Así que de forma natural y progresiva se encomendó a su ingenio viral y encontró en el meme su nueva arma de atracción. «Es una cosa sencilla que suelo hacer rápido, pero siempre con algo de reflexión. Me vienen muchas ideas a la cabeza y alguna la plasmo. Me gusta porque es algo bastante inmediato. Tener un diario católico es complicado e incluso hacer vídeos también requiere más rato, por el tema de la edición». 

Y así, por Facebook, Twitter o Instagram Ignasi lanza sus creaciones, simples y directas pero también meditadas, basadas en la lectura del Evangelio y que suelen arrancar al menos una sonrisa. He aquí varios ejemplos: un gato ahogándose en el agua con el mensaje: ‘Vale, está lloviendo. Exagerado. Ve a misa’; un adorable perro intentando saltar por encima de una valla con la frase: ‘Último domingo de Cuaresma. ¡Venga, que tú puedes!’. Son, en general, recreaciones para convencer al joven de que acuda a misa, aunque el repertorio va más allá, explorando un humor blanco y familiar, aunque con un deje irreverente para todos los públicos. Ahí se puede ver a Neo peleando en Matrix junto al rótulo: ‘El que m’imagino quan llegeixo al senyor repartint tortes als fariseus’; o alguno especialmente desternillante que muestra a un gato con la boca desencajada en una mueca de sorpresa y el texto: ‘Mira la cara que puso el demonio al tercer día’. 

«El humor siempre está presente.

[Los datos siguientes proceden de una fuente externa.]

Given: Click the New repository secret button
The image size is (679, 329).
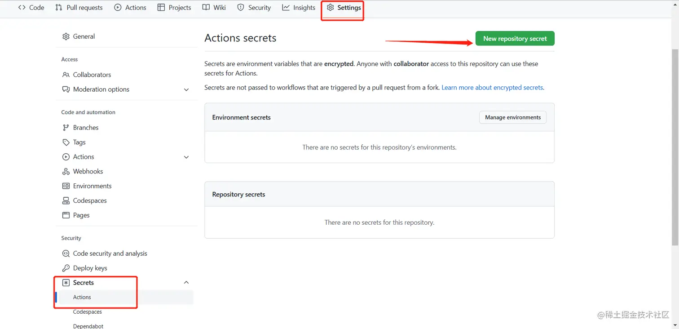Looking at the screenshot, I should [515, 39].
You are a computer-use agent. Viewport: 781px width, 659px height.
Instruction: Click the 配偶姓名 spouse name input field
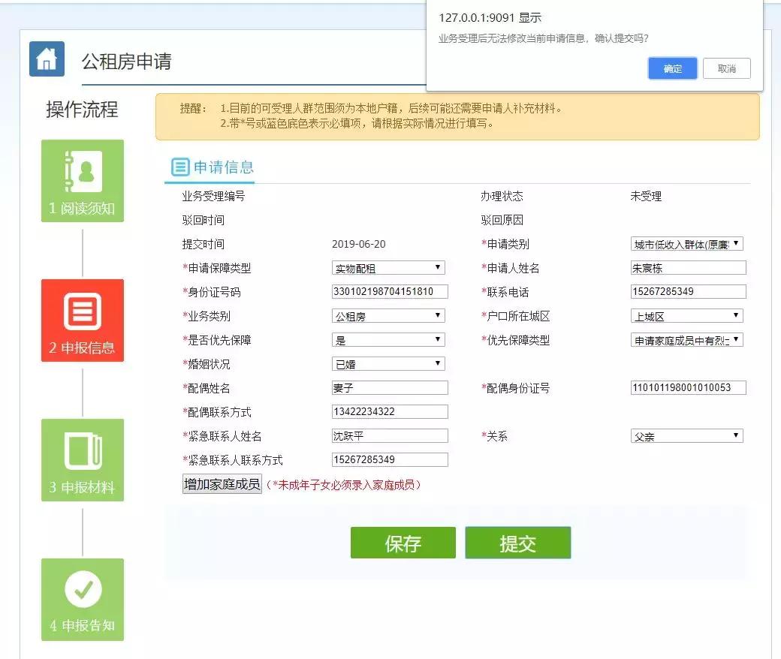coord(388,387)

Es algo muy del orador. Suelo arrancar la homilía con una anécdota para captar la atención»

«El humor –tercia el religioso– siempre está presente en mi vida. Es un instrumento muy de los oradores. Por ejemplo, yo intento empezar la homilía con una anécdota simpática, con algo que capte la atención. Quizás es algo más del mundo anglosajón, pero me gusta hacerlo. Las cosas con humor entran mejor que con bronca», sostiene el sacerdote. 

La iniciativa se traduce en un ligero aumento de los asistentes a misa, a pesar de que se trata de una empresa a largo plazo. Lo que sí se ha incrementado más notablemente es el feedback ciudadano. «Me dicen: ‘Yo no era mucho de ir a misa, pero si te lo piden así… ¡es difícil decir que no! Iba por la calle y me hacían alguna referencia al chiste que había puesto. También me lo mencionaban en la catequesis», relata. 

No faltan los animales
El objetivo es incrementar el interés, sobre todo de los más jóvenes, por el hecho religioso. «Por lo menos, sé que les llega, que lo han mirado, y eso es un inicio». Los requisitos son los canónicos: alguna foto divertida, generalmente de un animal enternecedor (un clásico de la jerga), y un eslogan ocurrente. «Siempre intento tocar el corazón a alguien», confiesa. 

Con esas premisas, Ignasi acaba desmontando mitos y ganando cada vez más adeptos de distintos perfiles: «A veces la gente joven es la que tiene menos prejuicios a la hora de dirigirse a un cura. Van con menos complejos que los mayores. ¡Pero yo no quiero hacerme más popular en el pueblo! Quiero que lo sea la palabra de Dios». 

La acogida de su humor gráfico que transmite ideas y apelaciones ha llegado incluso a las instancias superiores de la Iglesia. «Pensaba que me dirían algo negativo, y tenía un poco de miedo porque no sabía cómo sería aceptado, pero la respuesta ha sido muy buena. Me han dicho que es una buena manera de aprovechar el tirón de las redes». No queda ahí la labor 2.0 del párroco tarraconense: «Cuando alguien del pueblo muere, seguimos tocando las campanas, como se ha hecho antes, pero la mayoría de gente se ha enterado ya por los mensajes que ponemos en las redes sociales». 

Lo próximo es hacerse ‘youtuber’, así que atentos a las redes.